Soleno Granted Patent Covering Potential Oral Treatment, DCCR, Now in Phase 3 Study in Patients

Soleno Granted Patent Covering Potential Oral Treatment, DCCR, Now in Phase 3 Study in Patients

Soleno Therapeutics announced the awarding of a patent for diazoxide choline controlled-release (DCCR) tablets, the company’s investigational therapy for Prader-Willi syndrome (PWS) being evaluated in a new Phase 3 trial. The patent covers “pharmaceutical formulations of diazoxide and diazoxide choline” to treat patients with poor lean body mass and a lean body mass/fat mass ratio.

Low muscle mass is a major characteristic of patients with PWS, and it results in low lean body mass and weak muscles, a condition called hypotonia, which can limit patients’ ability to perform day-to-day activities and lead independent and reasonably active lives.

DCCR is an oral, extended-release, crystalline salt formulation of diazoxide — a potassium channel activator or opener — that has been shown to significantly decrease fat mass and increase lean body mass in preclinical and Phase 1/2 clinical (PC025, NCT02034071) studies.

The new patent, No. 10/058,557, was issued by the U.S. Patent and Trademark Office.

“This patent further strengthens Soleno’s intellectual property portfolio in the treatment of PWS,” Anish Bhatnagar, MD, chief executive officer of Soleno Therapeutics, said in a press release.

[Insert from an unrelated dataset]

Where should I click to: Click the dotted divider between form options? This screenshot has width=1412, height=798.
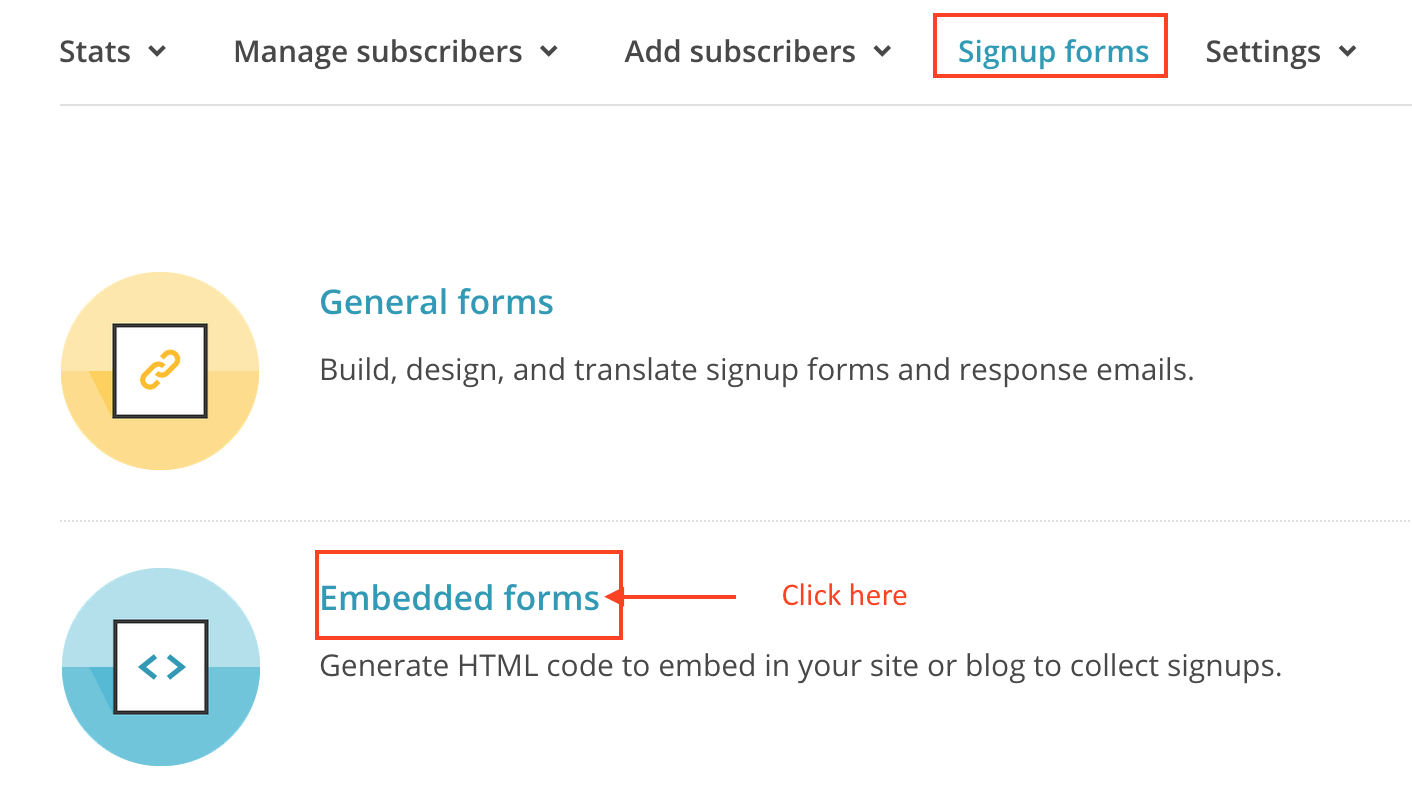[735, 521]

“Low lean body mass is a significant challenge for PWS patients, impacting both physical activity and metabolism. We hope that treatment with DCCR will result in increases in lean body mass and are currently evaluating this as an outcome measure in our Phase 3 trial,” Bhatnagar added.

The Phase 3 clinical trial (NCT03440814is now recruiting about 105 children and adults with PWS to evaluate DCCR given once daily (dose range, 75 to 450 mg) against placebo. Its primary outcome is changes in hyperphagia (excessive eating)-related behavior based on a score drawn from an established questionnaire. Changes in body fat mass, and clinical and caregiver perceptions of those changes are secondary study endpoints.

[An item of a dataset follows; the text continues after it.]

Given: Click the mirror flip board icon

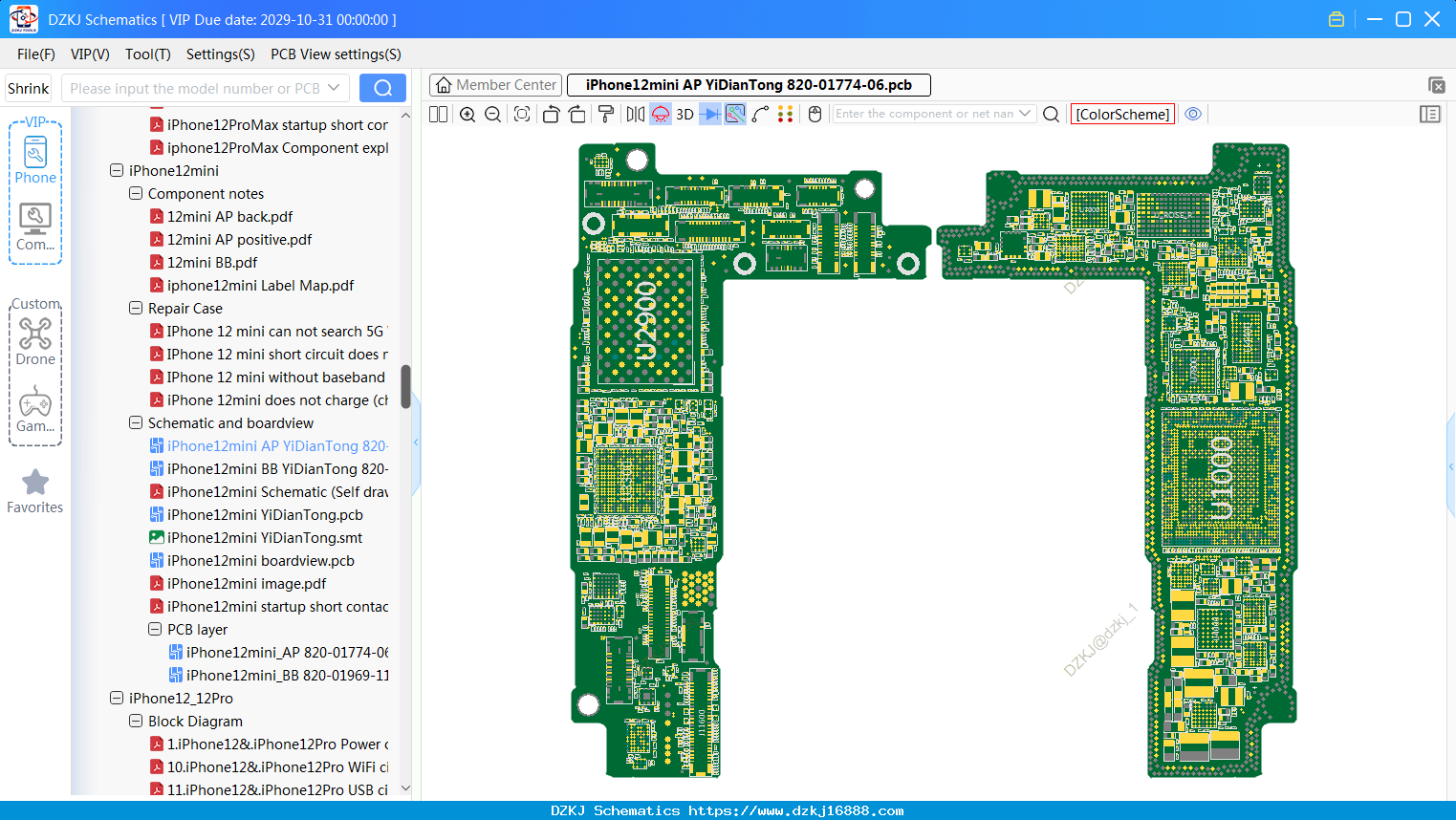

Enrollment is underway at five U.S. sites. For more information about this trial and how to participate, please click here.

The U.S. Food and Drug Administration (FDA) granted DCCR  Fast Track designation in July, a status designed to accelerate the development and review of new medicines to provide quicker access to them. It was previously designated an orphan drug in both the U.S. and Europe as a potential PWS treatment.

Diazoxide, as an oral suspension medication, is approved to treat hypoglycemia (low blood sugar) caused by certain cancers and other diseases or conditions.